US6585030B2ExpiredUtilityPatentIndex 73
Method of producing steel strip
Est. expirySep 29, 2020(expired)· nominal 20-yr term from priority
C22C 38/04C22C 38/02C21D 9/573C21D 1/18B22D 11/0622C21D 8/0215B22D 11/124C21D 8/0226B22D 11/06
73
PatentIndex Score
9
Cited by
15
References
16
Claims
Abstract
Steel strips and methods for producing steel strips are provided. In an illustrated embodiment, a method includes continuously casting molten low carbon steel into a strip of no more than 5 mm thickness having austenite grains that are coarse grains of 100-300 micron width; and providing desired yield strength in the cast strip by cooling the strip to transform the austenite grains to ferrite in a temperature range between 850° C. and 400° C. at a selected cooling rate of at least 0.01° C./sec to produce a microstructure that provides a strip having a yield strength of at least 200 MPa.

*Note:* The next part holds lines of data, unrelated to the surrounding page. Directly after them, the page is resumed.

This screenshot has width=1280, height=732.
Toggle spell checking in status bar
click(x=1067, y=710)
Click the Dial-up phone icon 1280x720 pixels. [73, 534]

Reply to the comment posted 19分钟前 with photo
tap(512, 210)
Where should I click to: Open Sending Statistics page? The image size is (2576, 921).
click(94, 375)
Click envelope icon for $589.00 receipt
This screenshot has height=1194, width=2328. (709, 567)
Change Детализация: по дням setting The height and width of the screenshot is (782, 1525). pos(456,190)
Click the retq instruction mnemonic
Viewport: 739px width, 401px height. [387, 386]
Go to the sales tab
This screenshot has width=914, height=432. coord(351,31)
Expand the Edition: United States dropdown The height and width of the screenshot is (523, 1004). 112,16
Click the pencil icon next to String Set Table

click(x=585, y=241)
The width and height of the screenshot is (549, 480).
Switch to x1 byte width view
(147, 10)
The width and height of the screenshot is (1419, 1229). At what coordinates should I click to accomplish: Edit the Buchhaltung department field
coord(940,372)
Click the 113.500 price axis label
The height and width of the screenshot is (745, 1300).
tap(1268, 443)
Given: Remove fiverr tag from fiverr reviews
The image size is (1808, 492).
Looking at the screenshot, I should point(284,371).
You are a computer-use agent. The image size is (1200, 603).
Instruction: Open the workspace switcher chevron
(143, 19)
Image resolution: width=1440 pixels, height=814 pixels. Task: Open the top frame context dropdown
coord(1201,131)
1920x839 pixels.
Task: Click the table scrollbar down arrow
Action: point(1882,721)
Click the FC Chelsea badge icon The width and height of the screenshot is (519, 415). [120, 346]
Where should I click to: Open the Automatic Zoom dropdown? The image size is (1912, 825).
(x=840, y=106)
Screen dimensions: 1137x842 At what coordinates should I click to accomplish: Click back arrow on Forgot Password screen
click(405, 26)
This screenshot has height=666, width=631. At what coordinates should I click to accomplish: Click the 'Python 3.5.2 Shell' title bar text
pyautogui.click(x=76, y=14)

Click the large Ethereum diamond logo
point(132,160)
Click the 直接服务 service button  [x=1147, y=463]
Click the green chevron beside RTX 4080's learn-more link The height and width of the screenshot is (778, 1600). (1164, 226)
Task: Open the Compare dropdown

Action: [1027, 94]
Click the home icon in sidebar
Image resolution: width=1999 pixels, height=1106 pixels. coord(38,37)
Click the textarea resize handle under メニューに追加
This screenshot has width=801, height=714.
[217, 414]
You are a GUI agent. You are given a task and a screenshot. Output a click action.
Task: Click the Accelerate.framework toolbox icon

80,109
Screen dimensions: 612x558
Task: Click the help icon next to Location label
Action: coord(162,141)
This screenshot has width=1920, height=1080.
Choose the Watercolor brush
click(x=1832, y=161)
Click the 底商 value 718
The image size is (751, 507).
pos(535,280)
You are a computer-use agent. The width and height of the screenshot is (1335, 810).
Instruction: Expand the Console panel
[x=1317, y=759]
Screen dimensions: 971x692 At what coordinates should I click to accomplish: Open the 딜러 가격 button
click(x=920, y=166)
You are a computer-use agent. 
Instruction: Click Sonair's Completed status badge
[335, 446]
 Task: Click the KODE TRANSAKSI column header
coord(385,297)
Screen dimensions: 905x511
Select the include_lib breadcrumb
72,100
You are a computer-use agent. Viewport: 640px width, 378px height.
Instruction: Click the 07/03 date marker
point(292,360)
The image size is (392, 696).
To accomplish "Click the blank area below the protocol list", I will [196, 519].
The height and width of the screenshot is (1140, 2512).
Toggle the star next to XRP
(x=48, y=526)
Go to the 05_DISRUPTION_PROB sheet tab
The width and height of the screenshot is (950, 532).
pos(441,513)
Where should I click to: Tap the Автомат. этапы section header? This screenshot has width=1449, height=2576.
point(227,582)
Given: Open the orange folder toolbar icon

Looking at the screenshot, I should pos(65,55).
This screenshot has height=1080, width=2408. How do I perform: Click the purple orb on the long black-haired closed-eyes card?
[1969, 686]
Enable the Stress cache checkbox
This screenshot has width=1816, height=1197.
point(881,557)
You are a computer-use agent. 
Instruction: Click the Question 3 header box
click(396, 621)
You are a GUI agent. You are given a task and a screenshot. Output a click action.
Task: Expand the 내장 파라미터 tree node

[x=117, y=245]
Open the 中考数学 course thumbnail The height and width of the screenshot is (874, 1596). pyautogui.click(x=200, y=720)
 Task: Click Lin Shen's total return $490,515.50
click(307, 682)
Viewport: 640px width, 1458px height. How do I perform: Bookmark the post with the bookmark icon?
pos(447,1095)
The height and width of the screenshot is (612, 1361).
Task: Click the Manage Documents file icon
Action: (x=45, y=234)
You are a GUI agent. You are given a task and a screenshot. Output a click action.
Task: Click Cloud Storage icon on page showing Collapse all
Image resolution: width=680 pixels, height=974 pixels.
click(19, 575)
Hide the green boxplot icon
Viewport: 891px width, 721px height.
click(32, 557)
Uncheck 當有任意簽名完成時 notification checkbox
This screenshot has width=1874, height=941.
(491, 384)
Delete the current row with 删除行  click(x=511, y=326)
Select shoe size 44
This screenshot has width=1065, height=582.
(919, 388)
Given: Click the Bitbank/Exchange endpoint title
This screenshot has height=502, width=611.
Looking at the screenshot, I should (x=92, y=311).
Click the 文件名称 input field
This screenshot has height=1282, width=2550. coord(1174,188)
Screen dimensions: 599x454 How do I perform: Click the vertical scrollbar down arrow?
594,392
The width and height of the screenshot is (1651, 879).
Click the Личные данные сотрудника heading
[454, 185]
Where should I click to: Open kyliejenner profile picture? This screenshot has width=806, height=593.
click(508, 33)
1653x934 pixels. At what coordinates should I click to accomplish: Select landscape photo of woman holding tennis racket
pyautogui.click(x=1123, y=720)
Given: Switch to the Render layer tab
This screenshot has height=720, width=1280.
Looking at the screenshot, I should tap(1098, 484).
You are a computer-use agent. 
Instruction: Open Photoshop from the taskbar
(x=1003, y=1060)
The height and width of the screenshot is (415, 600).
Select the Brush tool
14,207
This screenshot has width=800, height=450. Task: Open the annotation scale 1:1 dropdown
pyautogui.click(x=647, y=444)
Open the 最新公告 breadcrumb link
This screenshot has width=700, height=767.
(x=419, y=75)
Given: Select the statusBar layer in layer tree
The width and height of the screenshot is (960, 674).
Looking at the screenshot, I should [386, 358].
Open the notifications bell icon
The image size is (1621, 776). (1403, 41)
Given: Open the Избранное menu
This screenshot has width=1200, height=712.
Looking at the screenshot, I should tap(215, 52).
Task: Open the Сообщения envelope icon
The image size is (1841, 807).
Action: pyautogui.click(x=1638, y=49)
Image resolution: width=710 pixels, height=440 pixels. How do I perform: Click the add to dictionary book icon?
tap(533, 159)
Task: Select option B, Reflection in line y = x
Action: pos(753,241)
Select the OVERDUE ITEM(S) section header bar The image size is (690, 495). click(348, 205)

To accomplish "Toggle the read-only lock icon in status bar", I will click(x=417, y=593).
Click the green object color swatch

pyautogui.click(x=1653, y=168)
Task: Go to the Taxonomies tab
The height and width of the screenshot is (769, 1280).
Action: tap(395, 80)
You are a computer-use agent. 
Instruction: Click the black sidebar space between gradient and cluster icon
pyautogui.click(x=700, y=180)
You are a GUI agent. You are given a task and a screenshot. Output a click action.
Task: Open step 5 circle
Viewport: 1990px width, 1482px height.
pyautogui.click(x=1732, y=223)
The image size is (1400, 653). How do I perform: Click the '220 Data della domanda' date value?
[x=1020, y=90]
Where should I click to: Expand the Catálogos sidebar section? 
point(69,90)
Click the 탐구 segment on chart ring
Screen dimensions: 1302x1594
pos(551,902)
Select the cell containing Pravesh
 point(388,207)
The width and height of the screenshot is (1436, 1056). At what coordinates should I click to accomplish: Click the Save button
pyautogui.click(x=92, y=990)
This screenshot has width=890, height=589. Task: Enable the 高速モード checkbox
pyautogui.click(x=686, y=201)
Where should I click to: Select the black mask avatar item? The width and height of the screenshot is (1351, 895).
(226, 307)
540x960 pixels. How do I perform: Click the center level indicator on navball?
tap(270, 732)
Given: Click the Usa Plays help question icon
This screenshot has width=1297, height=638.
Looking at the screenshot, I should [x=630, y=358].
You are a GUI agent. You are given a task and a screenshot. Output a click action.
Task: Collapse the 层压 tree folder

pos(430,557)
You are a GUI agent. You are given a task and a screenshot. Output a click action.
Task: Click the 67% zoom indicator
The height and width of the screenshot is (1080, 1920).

The low carbon steel produced desired microstructure.
Claims
exact text as granted — not AI-modifiedThe claims defining the invention are as follows:
1. A method of producing steel strip the method comprising the steps of:
(a) continuously casting molten low carbon steel into a strip of no more than 5 mm thickness having austenite grains that are grains of 100-300 micron width; and
(b) providing desired yield strength in the cast strip by cooling the strip to transform the strip from austenite grains to ferrite in a temperature range between 850° C. and 400° C. at a selected cooling rate of at least 0.01° C./sec to produce a microstructure that provides a strip having a yield strength of at least 200 MPa, wherein the microstructure includes at least some polygonal ferrite.
2. The method described in claim 1 wherein the cast strip produced in step (a) has a thickness of no more than 2 mm.
3. The method described in claim 1 wherein the austenite grains produced in step (a) are columnar.
4. The method described in claim 1 wherein the cooling rate in step (b) is at least 100° C./sec.
5. The method described in claim 1 wherein the low carbon steel is silicon/manganese killed.
6. The method described in claim 5 wherein the silicon/manganese killed low carbon steel has the following composition by weight:
Carbon
0.02-0.08%
Manganese
0.30-0.80%
Silicon
0.10-0.40%
Sulphur
0.002-0.05%
Aluminium
less than 0.01%.
7. The method described in claim 1 wherein the low carbon steel is aluminum killed.
8. The method described in claim 7 wherein the aluminum killed low carbon steel has the following composition by weight:
Carbon
0.02-0.08%
Manganese
0.40% max
Silicon
0.05% max
Sulphur
0.002-0.05%
Aluminum
0.05% max.
9. The method described in claim 1 wherein the cooling rate in step (b) is less than 1° C./sec to produce a microstructure that has a yield strength in the range of 200-250 MPa.
10. The method described in claim 1 wherein the cooling rate in step (b) is in the range of 1-15° C./sec to produce a microstructure that has a yield strength in the range of 250-300 MPa.
11. The method described in claim 1 wherein the cooling rate in step (b) is in the range of 15-100° C./sec to produce a microstructure that has a yield strength in the range of 300-450 MPa.
12. The method described in claim 1 wherein the cooling rate in step (b) is at least 100° C./sec to produce a microstructure that has a yield strength at least 450 MPa.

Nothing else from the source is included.